▸ TEXTO:
-------------------------
LA INFLUENCIA POLÍTICA MUTUA ENTRE ESPAÑA E ITALIA EN EL XIX. Por Víctor Manuel Galán Tendero.

19.02.2021 15:52

               

                En 1789, España era todavía un importante imperio e Italia una expresión geográfica, con Estados como el reino de Nápoles, en manos de una rama de los Borbones. Algunas casas nobiliarias españolas, como las de los condes de Oliva, todavía disponían de importantes propiedades en Cerdeña, dentro del reino de Saboya. En 1900, Italia era una de las nuevas naciones de la Europa del imperialismo, con pretensiones a revivir los días de gloria de Roma a despecho de los tropiezos, y España se enfrentaba al duro examen de conciencia del 98.
-------------------------
▸ EXTRACTO DE DATOS:
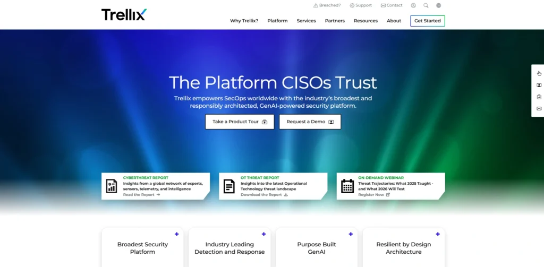This screenshot has width=544, height=267.
Task: Open the Why Trellix? menu
Action: pos(244,21)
-------------------------
▸ ENUNCIADO DEL PROBLEMA:
Imprime, sin alterar nada, el pasaje del texto sobre España e Italia en el siglo XIX que comienza con "LA INFLUENCIA POLÍTICA" y continúa hasta "conciencia del 98.". Las líneas de datos no tienen relación alguna con el texto.

▸ SOLUCIÓN PROPUESTA:
LA INFLUENCIA POLÍTICA MUTUA ENTRE ESPAÑA E ITALIA EN EL XIX. Por Víctor Manuel Galán Tendero.

19.02.2021 15:52

               

                En 1789, España era todavía un importante imperio e Italia una expresión geográfica, con Estados como el reino de Nápoles, en manos de una rama de los Borbones. Algunas casas nobiliarias españolas, como las de los condes de Oliva, todavía disponían de importantes propiedades en Cerdeña, dentro del reino de Saboya. En 1900, Italia era una de las nuevas naciones de la Europa del imperialismo, con pretensiones a revivir los días de gloria de Roma a despecho de los tropiezos, y España se enfrentaba al duro examen de conciencia del 98.